No let-up for buy-to-let in UK cities
Wednesday, 19 March 2008
Paula Hawkins
Anxiety over the state of the property market in Britain shows no signs of letting up. As the major auction houses gear up for their February sales, there are worrying signs. Savills says it has seen an increase in the number of repossessed properties - and it expects this trend to continue over the coming months.
We have seen an uplift in repossessions," says Chris Coleman-Smith of Savills. "I think we will see a steady stream of repossessions at auctions across the country this year." Allsop, Britain's largest property auctioneer, says 40 per cent of the lots in its February auction were repossessions, a significant number of which came from buy-to-let investors.
The Council of Mortgage Lenders reported on Friday that 27,000 houses were repossessed in 2007, the highest number since 1999. The 2007 figure was 10 per cent lower than the CML had forecast for the year; homeowners will be hoping that its forecast for this year, of 45,000, is also too pessimistic.
Even if its forecast is too high, such statistics make uncomfortable reading for vulnerable investors, particularly those who bought new-build properties in oversupplied city centres. Last month Neil Woodford, the highly regarded fund manager at Invesco Perpetual, said he expected house prices to fall by around 10 per cent this year, and warned that new-build properties in some city centres were now "almost unsellable".
Concerns over the new-build sector were reinforced by news that three mortgage lenders - Mortgages Plc, West Bromwich building society and Preferred - will no longer lend above 75 per cent of the property value on these flats.
One of the main problems is that in many cities, such as Leeds, Newcastle and Liverpool, there is oversupply of new-build flats, most of which have been bought by buy-to-let investors who are struggling to find tenants. Investors have bought into new developments with unrealistic expectations, both of capital growth and of rental demand.
"There are one or two city centres where people were led by the nose into rent-guaranteed deals, and once the guarantees ran out they found themselves without tenants and in trouble," says David Whittaker of Mortgages for Business, the specialist buy-to-let lender.
Tim Hyatt, the head of London lettings at Knight Frank, the estate agent, says investors buying into new developments should not expect to rent their flat straight away. "If you buy at the early stages of a new development, you should expect void periods to be higher initially," Hyatt says. In some developments building work will still be going on, and even if the development is complete it may take two or three years before the area develops a feeling of a community in which tenants will want to live.
Coleman-Smith has seen such properties struggle at auction. "We had a new-build flat on sale at an auction in Birmingham last year. It had been bought about 18 months previously for £150,000 - we couldn't sell it at £120,000," he says.
But while investors who overstretched themselves or bought the wrong sort of property are struggling, for the rest of the buy-to-let market the outlook remains fairly positive.
Paragon Mortgages, the buy-to-let specialist, says rents are now rising at their fastest rate on record: they rose by 19 per cent in 2007 and by 8 per cent in the last quarter of last year alone. As a result, yields are starting to creep up after a year of stagnation: the average is now 6.2 per cent, up from 6 per cent a year ago, while in the North the average is just over 7 per cent. Paragon says the total annual return for 2007 was 21 per cent - three times higher than in 2006.

EXERCISE :: Write out the part of the buy-to-let article from "Tim Hyatt, the" up to and including "want to live.", word for word. The data after the buy-to-let article has no connection to it.

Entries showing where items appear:

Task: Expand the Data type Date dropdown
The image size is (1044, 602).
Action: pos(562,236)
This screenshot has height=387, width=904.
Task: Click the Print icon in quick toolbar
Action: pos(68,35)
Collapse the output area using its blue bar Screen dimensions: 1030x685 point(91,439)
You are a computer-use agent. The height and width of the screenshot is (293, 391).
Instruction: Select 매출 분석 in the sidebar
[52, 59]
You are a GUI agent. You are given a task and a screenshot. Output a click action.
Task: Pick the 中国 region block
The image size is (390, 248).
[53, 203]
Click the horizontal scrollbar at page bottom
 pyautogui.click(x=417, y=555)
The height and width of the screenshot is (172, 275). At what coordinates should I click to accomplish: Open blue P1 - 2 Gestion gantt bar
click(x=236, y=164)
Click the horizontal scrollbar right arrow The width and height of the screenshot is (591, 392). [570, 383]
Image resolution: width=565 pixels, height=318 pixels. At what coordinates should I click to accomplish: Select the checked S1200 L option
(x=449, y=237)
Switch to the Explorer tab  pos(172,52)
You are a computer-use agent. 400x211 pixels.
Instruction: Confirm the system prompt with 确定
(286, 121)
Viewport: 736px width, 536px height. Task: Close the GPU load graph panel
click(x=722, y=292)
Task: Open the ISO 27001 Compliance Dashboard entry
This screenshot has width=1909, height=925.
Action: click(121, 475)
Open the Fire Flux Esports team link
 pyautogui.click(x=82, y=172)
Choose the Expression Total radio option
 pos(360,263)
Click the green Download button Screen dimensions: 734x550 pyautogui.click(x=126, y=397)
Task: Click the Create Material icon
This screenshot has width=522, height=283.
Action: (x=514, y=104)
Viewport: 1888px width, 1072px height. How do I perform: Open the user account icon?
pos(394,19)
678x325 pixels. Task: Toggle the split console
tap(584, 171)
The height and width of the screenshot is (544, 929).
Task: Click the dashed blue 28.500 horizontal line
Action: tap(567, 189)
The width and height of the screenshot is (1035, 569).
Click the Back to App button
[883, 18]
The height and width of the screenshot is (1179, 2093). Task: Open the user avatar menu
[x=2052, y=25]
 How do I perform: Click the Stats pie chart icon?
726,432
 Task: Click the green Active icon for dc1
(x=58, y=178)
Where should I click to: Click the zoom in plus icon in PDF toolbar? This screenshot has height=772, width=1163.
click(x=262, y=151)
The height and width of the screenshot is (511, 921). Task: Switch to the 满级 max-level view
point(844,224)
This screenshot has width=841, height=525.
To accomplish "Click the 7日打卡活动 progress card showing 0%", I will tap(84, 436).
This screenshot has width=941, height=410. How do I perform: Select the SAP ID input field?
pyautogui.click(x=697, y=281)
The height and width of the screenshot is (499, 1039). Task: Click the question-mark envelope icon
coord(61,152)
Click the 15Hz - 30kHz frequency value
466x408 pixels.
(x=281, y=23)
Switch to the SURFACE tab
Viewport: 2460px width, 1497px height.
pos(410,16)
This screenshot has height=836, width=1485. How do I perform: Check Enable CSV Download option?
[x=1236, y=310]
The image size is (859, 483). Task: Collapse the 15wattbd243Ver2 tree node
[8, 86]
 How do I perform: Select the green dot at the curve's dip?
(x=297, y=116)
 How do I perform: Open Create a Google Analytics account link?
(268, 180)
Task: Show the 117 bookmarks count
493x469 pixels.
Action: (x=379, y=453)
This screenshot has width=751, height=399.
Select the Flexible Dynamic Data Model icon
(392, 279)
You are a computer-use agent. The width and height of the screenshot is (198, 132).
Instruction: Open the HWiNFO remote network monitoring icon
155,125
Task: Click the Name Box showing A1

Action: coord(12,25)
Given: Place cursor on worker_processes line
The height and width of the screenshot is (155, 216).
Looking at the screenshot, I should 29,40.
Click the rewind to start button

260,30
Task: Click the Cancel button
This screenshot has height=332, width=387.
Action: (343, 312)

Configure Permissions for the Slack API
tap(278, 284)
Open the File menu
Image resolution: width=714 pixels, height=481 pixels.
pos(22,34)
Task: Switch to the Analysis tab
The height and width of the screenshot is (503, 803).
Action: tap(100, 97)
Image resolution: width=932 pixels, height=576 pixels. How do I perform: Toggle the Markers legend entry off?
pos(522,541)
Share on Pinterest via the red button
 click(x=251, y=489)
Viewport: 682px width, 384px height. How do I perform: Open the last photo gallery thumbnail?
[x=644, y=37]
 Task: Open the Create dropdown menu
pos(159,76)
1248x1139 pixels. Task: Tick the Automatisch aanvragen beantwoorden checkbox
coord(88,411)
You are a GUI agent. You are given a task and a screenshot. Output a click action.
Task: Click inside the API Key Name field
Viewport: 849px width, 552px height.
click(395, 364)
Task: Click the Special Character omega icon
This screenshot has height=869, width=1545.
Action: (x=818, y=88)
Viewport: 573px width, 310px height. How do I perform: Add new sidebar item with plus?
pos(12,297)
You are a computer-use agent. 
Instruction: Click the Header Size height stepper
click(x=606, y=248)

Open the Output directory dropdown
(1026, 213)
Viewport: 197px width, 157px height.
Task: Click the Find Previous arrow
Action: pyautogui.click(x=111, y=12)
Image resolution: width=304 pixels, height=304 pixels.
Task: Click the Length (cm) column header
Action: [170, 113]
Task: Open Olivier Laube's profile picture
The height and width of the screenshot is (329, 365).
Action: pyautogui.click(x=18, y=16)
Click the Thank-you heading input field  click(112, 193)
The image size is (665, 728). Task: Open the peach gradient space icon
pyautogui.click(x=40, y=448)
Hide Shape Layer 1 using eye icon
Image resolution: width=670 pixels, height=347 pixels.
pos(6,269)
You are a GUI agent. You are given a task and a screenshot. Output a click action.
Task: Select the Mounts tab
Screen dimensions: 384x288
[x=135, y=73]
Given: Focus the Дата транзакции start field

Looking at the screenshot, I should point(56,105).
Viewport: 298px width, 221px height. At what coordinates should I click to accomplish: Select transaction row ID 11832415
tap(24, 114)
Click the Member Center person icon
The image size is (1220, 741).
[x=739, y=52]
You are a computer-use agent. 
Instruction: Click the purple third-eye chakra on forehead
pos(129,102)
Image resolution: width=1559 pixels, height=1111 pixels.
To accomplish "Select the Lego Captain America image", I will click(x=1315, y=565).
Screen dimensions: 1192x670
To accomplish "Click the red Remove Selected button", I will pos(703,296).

EXERCISE OUTPUT ::
Tim Hyatt, the head of London lettings at Knight Frank, the estate agent, says investors buying into new developments should not expect to rent their flat straight away. "If you buy at the early stages of a new development, you should expect void periods to be higher initially," Hyatt says. In some developments building work will still be going on, and even if the development is complete it may take two or three years before the area develops a feeling of a community in which tenants will want to live.